WHAT IS EXPECTED: Each entry below should be retyped exactly as given.

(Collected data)
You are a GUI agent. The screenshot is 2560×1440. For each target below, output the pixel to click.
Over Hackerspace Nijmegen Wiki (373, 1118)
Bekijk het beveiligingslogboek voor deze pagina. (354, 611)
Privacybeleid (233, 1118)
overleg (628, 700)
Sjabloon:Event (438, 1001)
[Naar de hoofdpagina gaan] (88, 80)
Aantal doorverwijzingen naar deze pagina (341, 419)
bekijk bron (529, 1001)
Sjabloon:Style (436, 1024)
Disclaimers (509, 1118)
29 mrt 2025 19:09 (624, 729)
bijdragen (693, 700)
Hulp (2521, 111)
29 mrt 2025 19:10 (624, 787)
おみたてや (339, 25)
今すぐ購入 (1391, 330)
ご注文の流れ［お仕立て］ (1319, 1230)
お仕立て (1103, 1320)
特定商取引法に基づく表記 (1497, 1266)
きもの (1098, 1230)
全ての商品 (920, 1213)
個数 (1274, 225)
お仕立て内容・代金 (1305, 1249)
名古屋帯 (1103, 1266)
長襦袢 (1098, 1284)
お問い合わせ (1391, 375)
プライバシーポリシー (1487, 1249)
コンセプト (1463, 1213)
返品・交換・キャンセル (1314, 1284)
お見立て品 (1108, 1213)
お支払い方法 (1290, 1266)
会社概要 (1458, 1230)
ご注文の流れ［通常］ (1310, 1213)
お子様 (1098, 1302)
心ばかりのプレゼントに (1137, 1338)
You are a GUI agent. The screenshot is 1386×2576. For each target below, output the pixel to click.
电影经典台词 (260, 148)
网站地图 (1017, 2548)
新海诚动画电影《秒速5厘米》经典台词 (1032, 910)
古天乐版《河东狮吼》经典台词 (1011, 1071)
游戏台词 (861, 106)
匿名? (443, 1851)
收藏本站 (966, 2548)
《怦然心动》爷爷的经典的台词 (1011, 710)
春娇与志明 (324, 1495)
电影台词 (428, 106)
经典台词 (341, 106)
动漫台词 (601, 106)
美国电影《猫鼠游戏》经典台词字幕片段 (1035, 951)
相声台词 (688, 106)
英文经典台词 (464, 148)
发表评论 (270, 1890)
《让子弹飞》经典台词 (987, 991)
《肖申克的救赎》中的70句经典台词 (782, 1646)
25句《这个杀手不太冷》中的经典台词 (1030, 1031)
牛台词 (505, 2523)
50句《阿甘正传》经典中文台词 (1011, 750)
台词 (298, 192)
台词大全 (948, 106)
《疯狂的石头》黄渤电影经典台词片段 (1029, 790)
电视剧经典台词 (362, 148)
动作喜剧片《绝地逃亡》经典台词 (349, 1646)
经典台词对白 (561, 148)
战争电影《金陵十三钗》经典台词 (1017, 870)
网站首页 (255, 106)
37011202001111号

EXERCISE RESULT:
You are a GUI agent. The screenshot is 2560×1440. For each target below, output the pixel to click.
Over Hackerspace Nijmegen Wiki (373, 1118)
Bekijk het beveiligingslogboek voor deze pagina. (354, 611)
Privacybeleid (233, 1118)
overleg (628, 700)
Sjabloon:Event (438, 1001)
[Naar de hoofdpagina gaan] (88, 80)
Aantal doorverwijzingen naar deze pagina (341, 419)
bekijk bron (529, 1001)
Sjabloon:Style (436, 1024)
Disclaimers (509, 1118)
29 mrt 2025 19:09 (624, 729)
bijdragen (693, 700)
Hulp (2521, 111)
29 mrt 2025 19:10 (624, 787)
おみたてや (339, 25)
今すぐ購入 (1391, 330)
ご注文の流れ［お仕立て］ (1319, 1230)
お仕立て (1103, 1320)
特定商取引法に基づく表記 (1497, 1266)
きもの (1098, 1230)
全ての商品 (920, 1213)
個数 (1274, 225)
お仕立て内容・代金 (1305, 1249)
名古屋帯 (1103, 1266)
長襦袢 (1098, 1284)
お問い合わせ (1391, 375)
プライバシーポリシー (1487, 1249)
コンセプト (1463, 1213)
返品・交換・キャンセル (1314, 1284)
お見立て品 (1108, 1213)
お支払い方法 (1290, 1266)
会社概要 (1458, 1230)
ご注文の流れ［通常］ (1310, 1213)
お子様 (1098, 1302)
心ばかりのプレゼントに (1137, 1338)
You are a GUI agent. The screenshot is 1386×2576. For each target below, output the pixel to click.
电影经典台词 (260, 148)
网站地图 (1017, 2548)
新海诚动画电影《秒速5厘米》经典台词 (1032, 910)
古天乐版《河东狮吼》经典台词 (1011, 1071)
游戏台词 (861, 106)
匿名? (443, 1851)
收藏本站 (966, 2548)
《怦然心动》爷爷的经典的台词 (1011, 710)
春娇与志明 (324, 1495)
电影台词 (428, 106)
经典台词 (341, 106)
动漫台词 (601, 106)
美国电影《猫鼠游戏》经典台词字幕片段 (1035, 951)
相声台词 (688, 106)
英文经典台词 (464, 148)
发表评论 (270, 1890)
《让子弹飞》经典台词 (987, 991)
《肖申克的救赎》中的70句经典台词 (782, 1646)
25句《这个杀手不太冷》中的经典台词 (1030, 1031)
牛台词 (505, 2523)
50句《阿甘正传》经典中文台词 (1011, 750)
台词 (298, 192)
台词大全 (948, 106)
《疯狂的石头》黄渤电影经典台词片段 (1029, 790)
电视剧经典台词 (362, 148)
动作喜剧片《绝地逃亡》经典台词 (349, 1646)
经典台词对白 (561, 148)
战争电影《金陵十三钗》经典台词 (1017, 870)
网站首页 (255, 106)
37011202001111号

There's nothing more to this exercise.